It was a knee-jerk reaction. Hector hadn't intended to blatantly disobey his Queen's order. But Helena wasn't just his queen and superior. He and his wife had been given charge of the little princess since the day she was born; since the day their dear friend Leda, had died.

He'd watched Helena take her first steps. He'd been there for her first word. Zeus, he had been her first word! – He'd watch her grow from the child obsessed with wooden swords, to the cheeky teenager who thought she was above the common soldiery. – Had agreed to draft her at fifteen, though well below the legal age, to show her humility after she'd made that god-forsaken vow to Athena. Andromache may have taught her swordsmanship, but he had taught her survival and strategy.
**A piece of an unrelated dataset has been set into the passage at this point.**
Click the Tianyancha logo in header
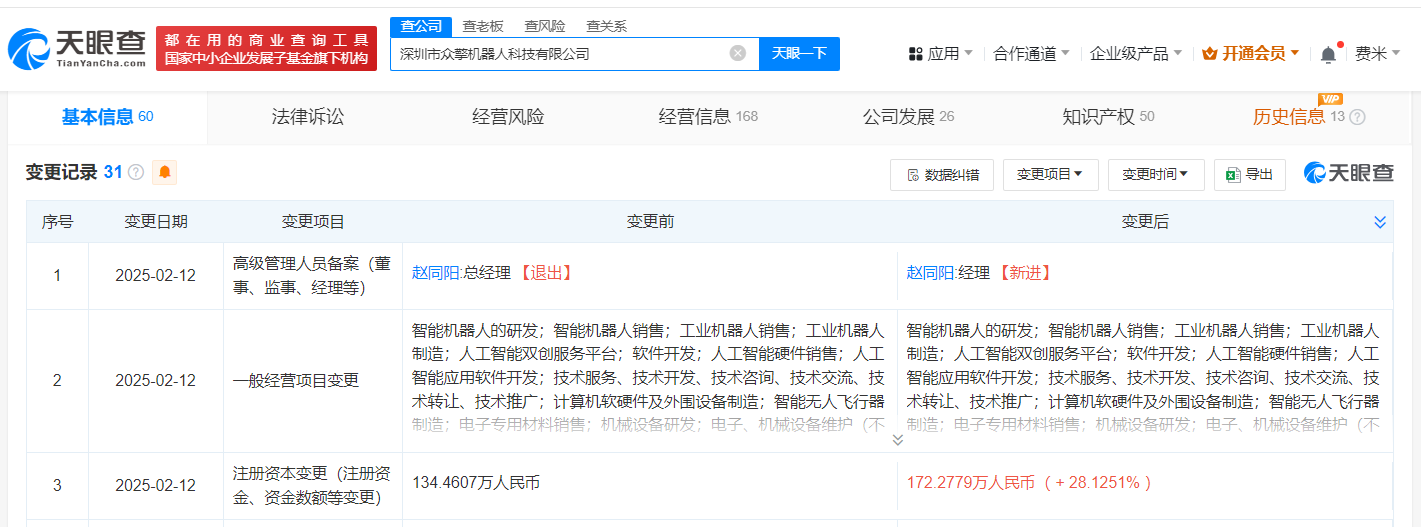 77,49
He had presided over every one of her duels, including her fateful confrontations with Dracule Mihawk, and with Roronoa Zoro. – had watched her painful transformation from princess to queen, and from wife to mother. Through it all, he had offered love in the form of both encouragement and censure. Oh yes, he had helped her to fight more than just her physical battles through the years.

In short, she was a daughter to him. Here at the end of it all, he couldn't bear to watch her give her life when his would do.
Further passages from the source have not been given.